Paddy Considine graduated with a BA(Hons) in Photography and is an actor and BAFTA winning film director. Whilst still a student, Considine had a series of photographic portraits published in the Guardian. The film that brought him this acclaim, 'Tyrannosaur', is a social-realist study of a self-destructive man who earns a chance of redemption through Hannah, a Christian charity shop worker.
Paddy Considine is a highly acclaimed film actor and director born 5 September 1974, in Burton-on-Trent, Staffordshire.
Considine, who studied BA(Hons) Photography at the University of Brighton's, Faculty of Arts, won a BAFTA for his ‘Outstanding British Debut’ in 2012 out of an impressive field of nominees.

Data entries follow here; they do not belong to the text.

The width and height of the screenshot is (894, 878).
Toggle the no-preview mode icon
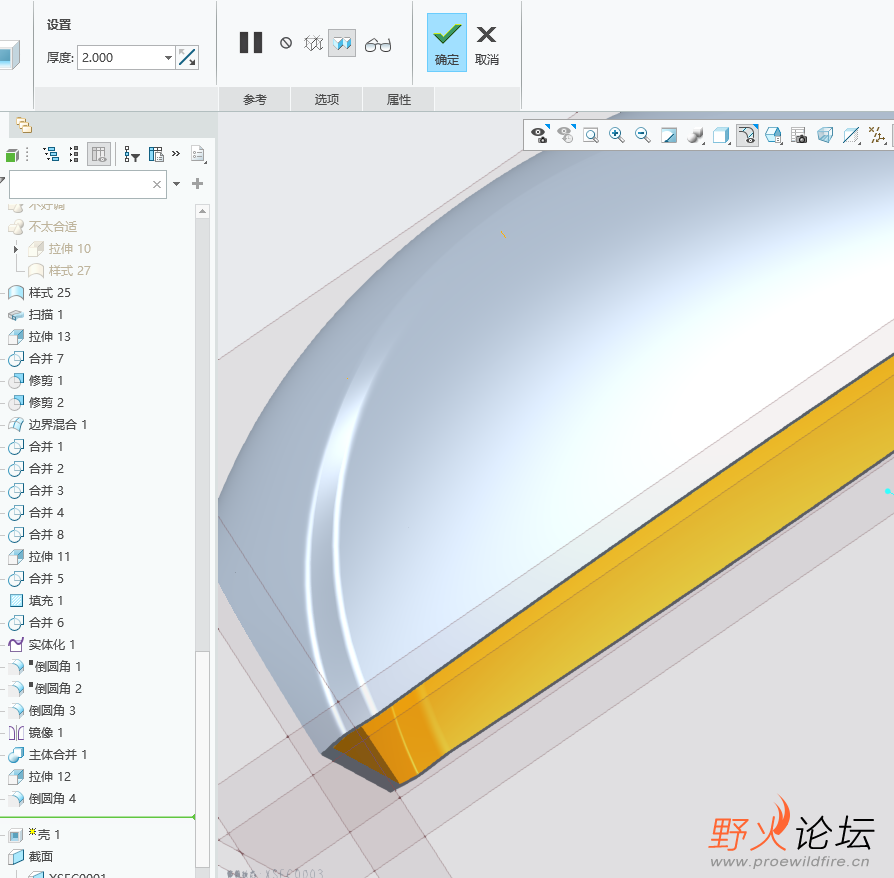point(286,44)
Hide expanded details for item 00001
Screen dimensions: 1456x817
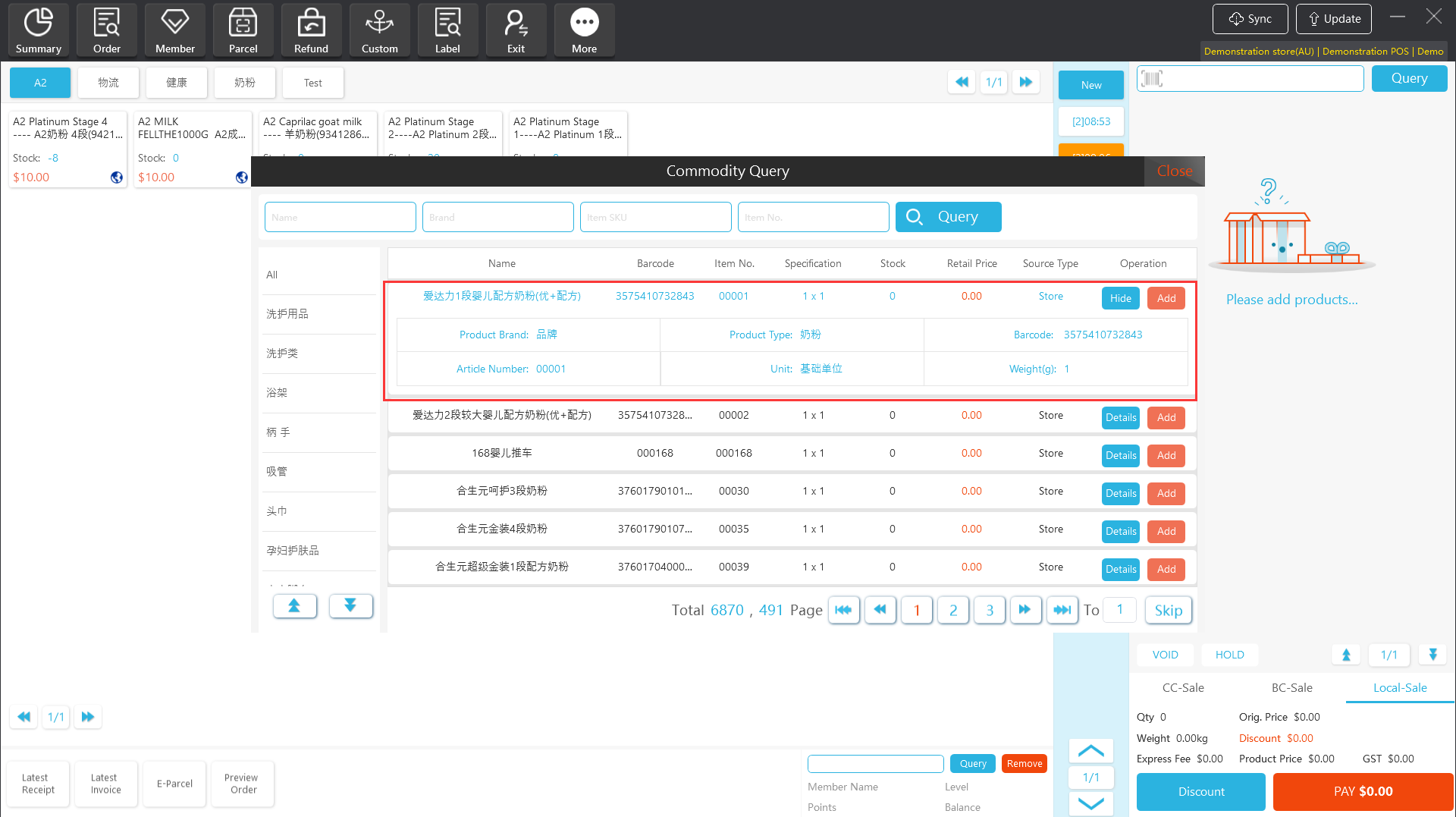pyautogui.click(x=1120, y=298)
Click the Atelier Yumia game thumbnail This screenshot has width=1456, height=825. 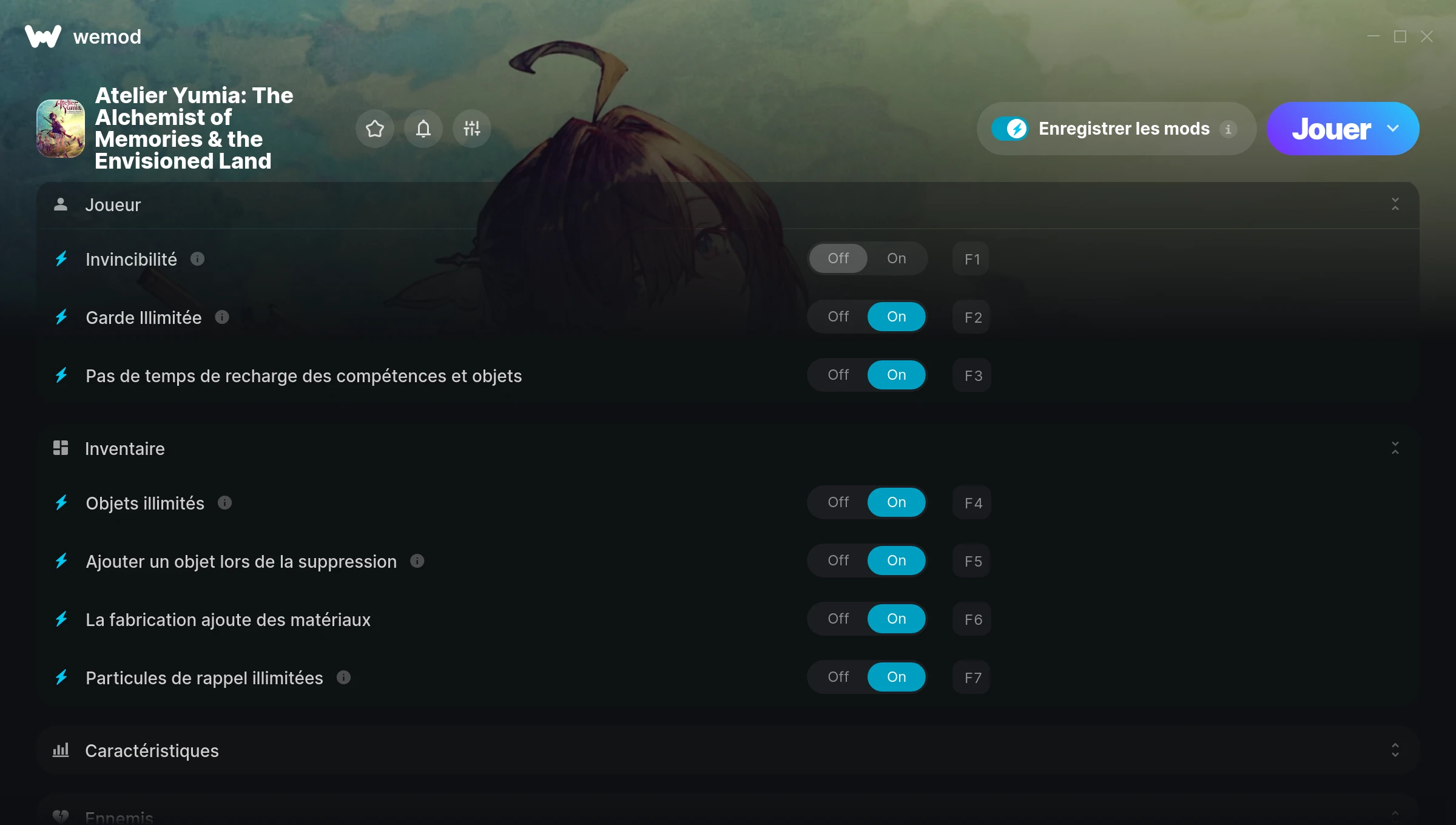pyautogui.click(x=61, y=129)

The film that brought him this acclaim, Tyrannosaur (2011), is a social-realist study of a self-destructive man who earns a chance of redemption through Hannah, a Christian charity shop worker.
Whilst still a student, Considine had a series of photographic portraits published in the Guardian, and following graduation, whilst editing a documentary he had made entitled Ex-Boxers, he met director Shane Meadows, who asked him to audition for the part of troubled loner Morell, in A room for Romeo Brass made in 1999.

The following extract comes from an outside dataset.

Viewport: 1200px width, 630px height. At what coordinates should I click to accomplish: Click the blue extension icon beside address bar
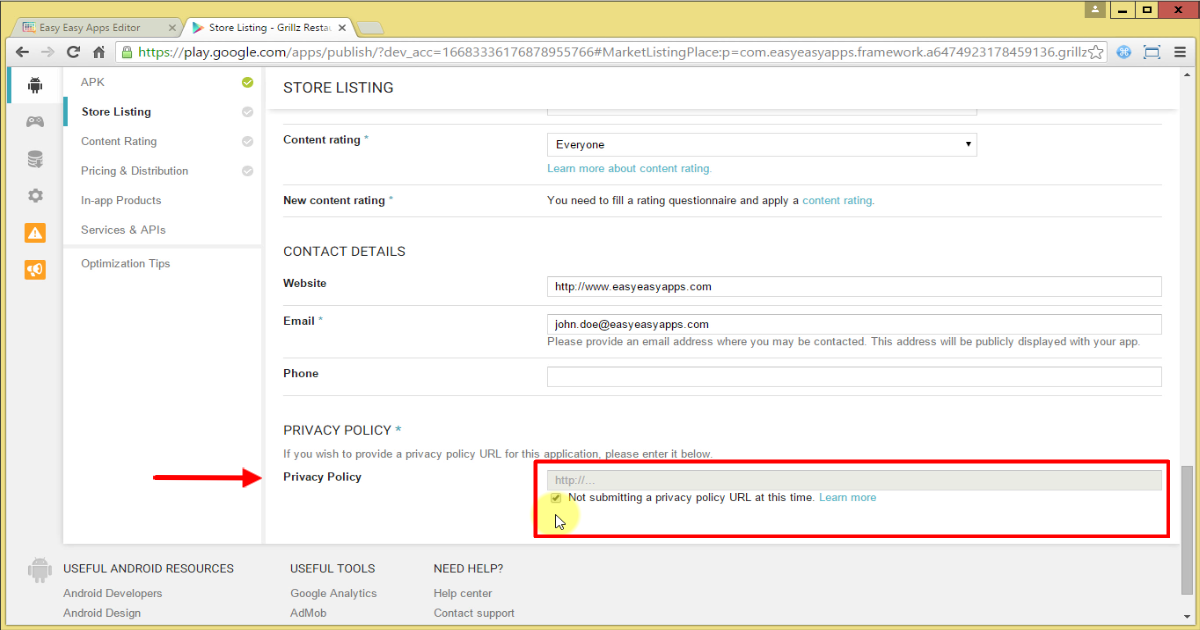[x=1124, y=51]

Considine’s acting career then took off with a number of film and TV roles including, Pawlikowski's My Summer of Love, Dead Man's Shoes, Cinderella Man with Russell Crowe and Renee Zelwegger, and a role playing the friend of Rolling Stones founder Brian Jones in Stoned (2005), The Bourne Ultimatum and Hot Fuzz (2007) and the starring role in the TV dramatisation of Kate Summerscale’s best-selling book about an infamous Victorian murder:The Suspicions of Mr Whicher (2011). Along with leading roles, Considine has had significant supporting roles in 24 Hour Party People (2002), Born Romantic (2000), The Martins (2001), working alongside Kathy Burke, Steve Coogan, and Jane Horrocks.
Commenting about his experience at Brighton, Paddy said: “It made me. I discovered how to translate stuff from your head and your guts and put it into something.” That something being photography on to documentaries and ultimately acting and directing.